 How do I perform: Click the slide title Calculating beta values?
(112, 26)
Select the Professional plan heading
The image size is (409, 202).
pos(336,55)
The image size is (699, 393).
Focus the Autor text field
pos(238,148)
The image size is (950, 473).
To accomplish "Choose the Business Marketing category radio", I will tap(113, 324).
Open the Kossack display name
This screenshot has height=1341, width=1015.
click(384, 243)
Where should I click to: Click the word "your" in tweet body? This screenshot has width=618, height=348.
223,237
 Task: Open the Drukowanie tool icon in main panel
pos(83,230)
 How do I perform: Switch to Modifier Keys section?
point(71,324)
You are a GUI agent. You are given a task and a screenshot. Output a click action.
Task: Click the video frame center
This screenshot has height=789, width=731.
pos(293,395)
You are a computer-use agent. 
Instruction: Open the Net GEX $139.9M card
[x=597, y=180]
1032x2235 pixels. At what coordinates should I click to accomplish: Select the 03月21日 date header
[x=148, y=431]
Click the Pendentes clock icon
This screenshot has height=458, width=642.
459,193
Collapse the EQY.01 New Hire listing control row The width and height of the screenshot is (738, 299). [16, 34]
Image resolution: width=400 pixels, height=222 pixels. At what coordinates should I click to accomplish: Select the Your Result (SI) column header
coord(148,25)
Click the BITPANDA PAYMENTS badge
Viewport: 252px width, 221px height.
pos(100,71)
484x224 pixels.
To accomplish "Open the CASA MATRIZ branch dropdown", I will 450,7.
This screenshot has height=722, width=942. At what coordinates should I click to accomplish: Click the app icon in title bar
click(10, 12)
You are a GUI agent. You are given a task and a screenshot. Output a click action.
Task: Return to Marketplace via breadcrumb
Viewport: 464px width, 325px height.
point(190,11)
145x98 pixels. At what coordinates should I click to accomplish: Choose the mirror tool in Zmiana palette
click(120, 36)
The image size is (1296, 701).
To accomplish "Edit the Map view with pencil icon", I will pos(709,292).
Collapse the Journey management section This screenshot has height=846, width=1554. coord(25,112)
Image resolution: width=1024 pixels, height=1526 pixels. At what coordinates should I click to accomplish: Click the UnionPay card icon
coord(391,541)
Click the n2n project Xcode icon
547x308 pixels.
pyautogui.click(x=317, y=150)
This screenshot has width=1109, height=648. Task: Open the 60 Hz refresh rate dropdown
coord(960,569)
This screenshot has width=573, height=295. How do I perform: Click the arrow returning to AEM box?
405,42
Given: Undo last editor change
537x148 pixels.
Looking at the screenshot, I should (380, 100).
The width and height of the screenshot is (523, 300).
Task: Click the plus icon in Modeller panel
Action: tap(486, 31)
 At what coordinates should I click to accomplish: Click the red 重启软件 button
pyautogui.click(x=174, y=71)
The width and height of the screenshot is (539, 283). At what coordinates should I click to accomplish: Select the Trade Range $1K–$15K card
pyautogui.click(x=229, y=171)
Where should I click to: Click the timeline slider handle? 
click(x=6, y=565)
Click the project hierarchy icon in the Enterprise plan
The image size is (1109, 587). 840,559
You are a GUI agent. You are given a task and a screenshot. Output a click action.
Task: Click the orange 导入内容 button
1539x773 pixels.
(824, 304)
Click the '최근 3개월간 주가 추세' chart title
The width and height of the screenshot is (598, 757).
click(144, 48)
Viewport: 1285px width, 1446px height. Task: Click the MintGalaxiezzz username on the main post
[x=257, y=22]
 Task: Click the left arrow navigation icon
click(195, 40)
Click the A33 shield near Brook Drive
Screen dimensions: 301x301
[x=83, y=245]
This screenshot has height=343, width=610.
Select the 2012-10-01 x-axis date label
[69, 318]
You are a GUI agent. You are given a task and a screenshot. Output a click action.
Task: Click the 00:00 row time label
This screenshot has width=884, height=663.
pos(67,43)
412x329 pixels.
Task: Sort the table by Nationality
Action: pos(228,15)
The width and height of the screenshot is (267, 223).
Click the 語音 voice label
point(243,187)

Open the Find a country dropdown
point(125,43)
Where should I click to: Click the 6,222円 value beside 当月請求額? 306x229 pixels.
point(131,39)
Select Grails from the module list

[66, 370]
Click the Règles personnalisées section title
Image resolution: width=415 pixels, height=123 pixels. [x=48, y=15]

→ EXERCISE INSTRUCTIONS: Set down each line of the material above without a single alteration.

→ YOUR RESPONSE:
 How do I perform: Click the slide title Calculating beta values?
(112, 26)
Select the Professional plan heading
The image size is (409, 202).
pos(336,55)
The image size is (699, 393).
Focus the Autor text field
pos(238,148)
The image size is (950, 473).
To accomplish "Choose the Business Marketing category radio", I will tap(113, 324).
Open the Kossack display name
This screenshot has height=1341, width=1015.
click(384, 243)
Where should I click to: Click the word "your" in tweet body? This screenshot has width=618, height=348.
223,237
 Task: Open the Drukowanie tool icon in main panel
pos(83,230)
 How do I perform: Switch to Modifier Keys section?
point(71,324)
You are a GUI agent. You are given a task and a screenshot. Output a click action.
Task: Click the video frame center
This screenshot has height=789, width=731.
pos(293,395)
You are a computer-use agent. 
Instruction: Open the Net GEX $139.9M card
[x=597, y=180]
1032x2235 pixels. At what coordinates should I click to accomplish: Select the 03月21日 date header
[x=148, y=431]
Click the Pendentes clock icon
This screenshot has height=458, width=642.
459,193
Collapse the EQY.01 New Hire listing control row The width and height of the screenshot is (738, 299). [16, 34]
Image resolution: width=400 pixels, height=222 pixels. At what coordinates should I click to accomplish: Select the Your Result (SI) column header
coord(148,25)
Click the BITPANDA PAYMENTS badge
Viewport: 252px width, 221px height.
pos(100,71)
484x224 pixels.
To accomplish "Open the CASA MATRIZ branch dropdown", I will 450,7.
This screenshot has height=722, width=942. At what coordinates should I click to accomplish: Click the app icon in title bar
click(10, 12)
You are a GUI agent. You are given a task and a screenshot. Output a click action.
Task: Return to Marketplace via breadcrumb
Viewport: 464px width, 325px height.
point(190,11)
145x98 pixels. At what coordinates should I click to accomplish: Choose the mirror tool in Zmiana palette
click(120, 36)
The image size is (1296, 701).
To accomplish "Edit the Map view with pencil icon", I will pos(709,292).
Collapse the Journey management section This screenshot has height=846, width=1554. coord(25,112)
Image resolution: width=1024 pixels, height=1526 pixels. At what coordinates should I click to accomplish: Click the UnionPay card icon
coord(391,541)
Click the n2n project Xcode icon
547x308 pixels.
pyautogui.click(x=317, y=150)
This screenshot has width=1109, height=648. Task: Open the 60 Hz refresh rate dropdown
coord(960,569)
This screenshot has width=573, height=295. How do I perform: Click the arrow returning to AEM box?
405,42
Given: Undo last editor change
537x148 pixels.
Looking at the screenshot, I should (380, 100).
The width and height of the screenshot is (523, 300).
Task: Click the plus icon in Modeller panel
Action: tap(486, 31)
 At what coordinates should I click to accomplish: Click the red 重启软件 button
pyautogui.click(x=174, y=71)
The width and height of the screenshot is (539, 283). At what coordinates should I click to accomplish: Select the Trade Range $1K–$15K card
pyautogui.click(x=229, y=171)
Where should I click to: Click the timeline slider handle? 
click(x=6, y=565)
Click the project hierarchy icon in the Enterprise plan
The image size is (1109, 587). 840,559
You are a GUI agent. You are given a task and a screenshot. Output a click action.
Task: Click the orange 导入内容 button
1539x773 pixels.
(824, 304)
Click the '최근 3개월간 주가 추세' chart title
The width and height of the screenshot is (598, 757).
click(144, 48)
Viewport: 1285px width, 1446px height. Task: Click the MintGalaxiezzz username on the main post
[x=257, y=22]
 Task: Click the left arrow navigation icon
click(195, 40)
Click the A33 shield near Brook Drive
Screen dimensions: 301x301
[x=83, y=245]
This screenshot has height=343, width=610.
Select the 2012-10-01 x-axis date label
[69, 318]
You are a GUI agent. You are given a task and a screenshot. Output a click action.
Task: Click the 00:00 row time label
This screenshot has width=884, height=663.
pos(67,43)
412x329 pixels.
Task: Sort the table by Nationality
Action: pos(228,15)
The width and height of the screenshot is (267, 223).
Click the 語音 voice label
point(243,187)

Open the Find a country dropdown
point(125,43)
Where should I click to: Click the 6,222円 value beside 当月請求額? 306x229 pixels.
point(131,39)
Select Grails from the module list

[66, 370]
Click the Règles personnalisées section title
Image resolution: width=415 pixels, height=123 pixels. [x=48, y=15]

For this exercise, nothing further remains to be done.